Kona Boys is one of the very few companies that has a permit to guide both kayakers and land kayaks on the far, protected side of this bay, making them a great choice for a half-day tour. After kayaking across the bay and usually encountering the spinner dolphins that come here to play and rest during the daylight, Kona Boys guides adventurers ashore and provides a quick snorkeling lesson. The warm Pacific beckons, and the reef reveals schools of brightly colored fish that quickly emerge like a spilled box of crayons. Rays and eels dart amongst a fish fan’s dream: yellow tangs and butterfly fish, damselfish and filefish, frogfish and lizardfish and, of course, the Hawaiian state fish, the iridescent, irresistible humuhumunukunukuapua’a, which is much more fun to see than it is to spell.
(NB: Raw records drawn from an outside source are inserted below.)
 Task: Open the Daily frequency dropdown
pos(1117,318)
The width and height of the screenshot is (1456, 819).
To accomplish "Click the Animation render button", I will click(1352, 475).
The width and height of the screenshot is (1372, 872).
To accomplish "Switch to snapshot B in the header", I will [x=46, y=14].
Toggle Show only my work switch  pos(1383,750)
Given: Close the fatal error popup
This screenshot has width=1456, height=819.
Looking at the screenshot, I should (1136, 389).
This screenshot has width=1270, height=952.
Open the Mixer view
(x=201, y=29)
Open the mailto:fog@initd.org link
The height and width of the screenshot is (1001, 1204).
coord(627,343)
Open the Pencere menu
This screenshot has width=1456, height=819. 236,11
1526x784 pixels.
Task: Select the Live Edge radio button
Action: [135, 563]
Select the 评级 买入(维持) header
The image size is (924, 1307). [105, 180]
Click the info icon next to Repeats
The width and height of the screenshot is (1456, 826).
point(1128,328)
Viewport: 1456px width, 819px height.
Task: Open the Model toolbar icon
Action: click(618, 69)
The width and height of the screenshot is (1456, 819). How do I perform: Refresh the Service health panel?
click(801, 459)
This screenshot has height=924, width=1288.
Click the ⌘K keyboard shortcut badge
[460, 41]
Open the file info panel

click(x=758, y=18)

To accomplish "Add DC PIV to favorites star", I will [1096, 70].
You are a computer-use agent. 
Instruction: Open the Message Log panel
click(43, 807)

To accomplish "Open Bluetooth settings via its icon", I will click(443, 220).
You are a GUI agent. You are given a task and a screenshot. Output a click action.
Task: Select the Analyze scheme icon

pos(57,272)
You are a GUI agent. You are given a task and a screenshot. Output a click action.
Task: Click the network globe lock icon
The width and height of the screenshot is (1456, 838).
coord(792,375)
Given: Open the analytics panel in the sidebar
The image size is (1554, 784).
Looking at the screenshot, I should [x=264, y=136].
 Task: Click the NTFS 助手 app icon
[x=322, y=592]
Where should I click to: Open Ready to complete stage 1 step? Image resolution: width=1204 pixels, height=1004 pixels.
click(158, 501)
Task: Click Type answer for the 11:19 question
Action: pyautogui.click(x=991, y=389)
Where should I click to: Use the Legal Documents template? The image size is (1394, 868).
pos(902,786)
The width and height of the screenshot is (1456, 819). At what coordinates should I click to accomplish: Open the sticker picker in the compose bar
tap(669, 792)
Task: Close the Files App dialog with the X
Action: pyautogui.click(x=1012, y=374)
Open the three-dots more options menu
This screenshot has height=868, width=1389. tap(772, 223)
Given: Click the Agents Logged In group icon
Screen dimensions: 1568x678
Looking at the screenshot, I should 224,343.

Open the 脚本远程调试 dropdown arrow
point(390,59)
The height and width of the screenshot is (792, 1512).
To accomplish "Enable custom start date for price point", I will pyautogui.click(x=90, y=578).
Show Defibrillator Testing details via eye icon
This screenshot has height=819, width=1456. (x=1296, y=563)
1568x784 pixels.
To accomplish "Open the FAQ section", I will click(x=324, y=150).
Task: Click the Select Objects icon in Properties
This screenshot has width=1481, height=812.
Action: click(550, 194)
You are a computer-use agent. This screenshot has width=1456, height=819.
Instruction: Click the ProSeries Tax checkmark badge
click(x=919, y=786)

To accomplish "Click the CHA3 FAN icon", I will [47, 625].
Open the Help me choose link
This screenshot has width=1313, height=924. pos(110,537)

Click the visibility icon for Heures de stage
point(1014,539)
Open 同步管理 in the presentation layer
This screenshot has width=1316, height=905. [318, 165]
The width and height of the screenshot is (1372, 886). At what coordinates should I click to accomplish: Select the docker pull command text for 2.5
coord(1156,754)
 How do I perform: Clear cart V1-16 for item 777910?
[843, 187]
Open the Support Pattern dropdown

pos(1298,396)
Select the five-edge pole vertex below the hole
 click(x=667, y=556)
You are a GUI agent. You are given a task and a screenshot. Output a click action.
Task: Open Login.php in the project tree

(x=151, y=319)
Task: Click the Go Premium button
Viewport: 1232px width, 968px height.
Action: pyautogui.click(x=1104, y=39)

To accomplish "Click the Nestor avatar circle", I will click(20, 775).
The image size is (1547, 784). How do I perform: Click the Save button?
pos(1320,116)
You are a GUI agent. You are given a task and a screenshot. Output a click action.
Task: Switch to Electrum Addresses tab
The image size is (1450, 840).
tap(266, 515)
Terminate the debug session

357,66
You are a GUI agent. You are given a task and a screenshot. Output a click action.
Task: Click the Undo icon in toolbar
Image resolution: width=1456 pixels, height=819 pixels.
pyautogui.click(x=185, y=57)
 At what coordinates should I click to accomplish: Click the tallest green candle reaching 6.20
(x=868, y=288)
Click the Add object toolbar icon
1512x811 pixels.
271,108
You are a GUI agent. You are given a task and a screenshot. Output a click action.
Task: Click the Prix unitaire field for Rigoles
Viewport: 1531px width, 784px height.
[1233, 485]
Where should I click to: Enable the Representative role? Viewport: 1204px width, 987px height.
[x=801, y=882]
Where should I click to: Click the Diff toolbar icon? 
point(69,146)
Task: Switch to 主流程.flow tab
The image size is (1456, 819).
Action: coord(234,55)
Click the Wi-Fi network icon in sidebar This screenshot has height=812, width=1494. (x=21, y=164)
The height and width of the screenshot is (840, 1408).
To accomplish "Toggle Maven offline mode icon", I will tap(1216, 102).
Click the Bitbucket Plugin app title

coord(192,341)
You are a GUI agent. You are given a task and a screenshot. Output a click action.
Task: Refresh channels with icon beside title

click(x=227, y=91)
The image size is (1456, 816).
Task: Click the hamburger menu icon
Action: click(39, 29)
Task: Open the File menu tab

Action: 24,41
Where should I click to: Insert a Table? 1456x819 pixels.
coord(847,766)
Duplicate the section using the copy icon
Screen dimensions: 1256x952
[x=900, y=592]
After an hour of peaceful floating in this calm bay, the guides from Kona Boys serve lunch and talk story. A quick dip to look for any fish you might have missed before lunch, and it’s time for the relaxing paddle back across Kealakekua.
Kona Boys is the latest iteration of a kayak culture that goes back thousands of years in Hawaii. The native Hawaiians arrived here from the east, the farthest ranging of an explorer culture that plunged fearlessly into the vast reaches of Earth’s greatest ocean, pushing past the bonds of safety and the boundaries of the known. Polynesian explorers set out from the eastern Pacific to discover a range of island chains scattered across thousands of miles of the Pacific Ocean—the farthest west of which was the islands of Hawaii.
Discovering that explorer culture and the astronomical landmarks that guided them can be done at the ‘Imiloa Astronomy Center, a fascinating combination of planetarium, science museum, and cultural center. Run by the University of Hawaii at Hilo, ‘Imiloa is a perfect place to marvel at the night sky and the achievements of those Polynesian explorers whose bravery and thirst for discovery put the European explorers to shame.
‘Imiloa is open six days a week and offers a number of daily programs in the planetarium as well as a variety of cultural events throughout the year. Astronomy fans won’t want to miss the “Skies Above Hawai’i: Live Sky Program,” a 3D exploration of the night sky that allows viewers to experience the vastness of space and learn the native names of—and stories behind—familiar constellations.
That dome of constellations seems bigger on the Big Island, where light pollution can easily be escaped and the connection to the cosmic seems closer. Perhaps it’s the proximity of the primal power that created this island that has become paradise for so many.
The next island, Loihi, is already being born. About 20 miles south of the Big Island, lava bubbles toward the surface, laying down magma that—10,000 years or so from now—will emerge from the ocean, the latest child of Pele, continuing a process that has crafted paradise from fire for eons.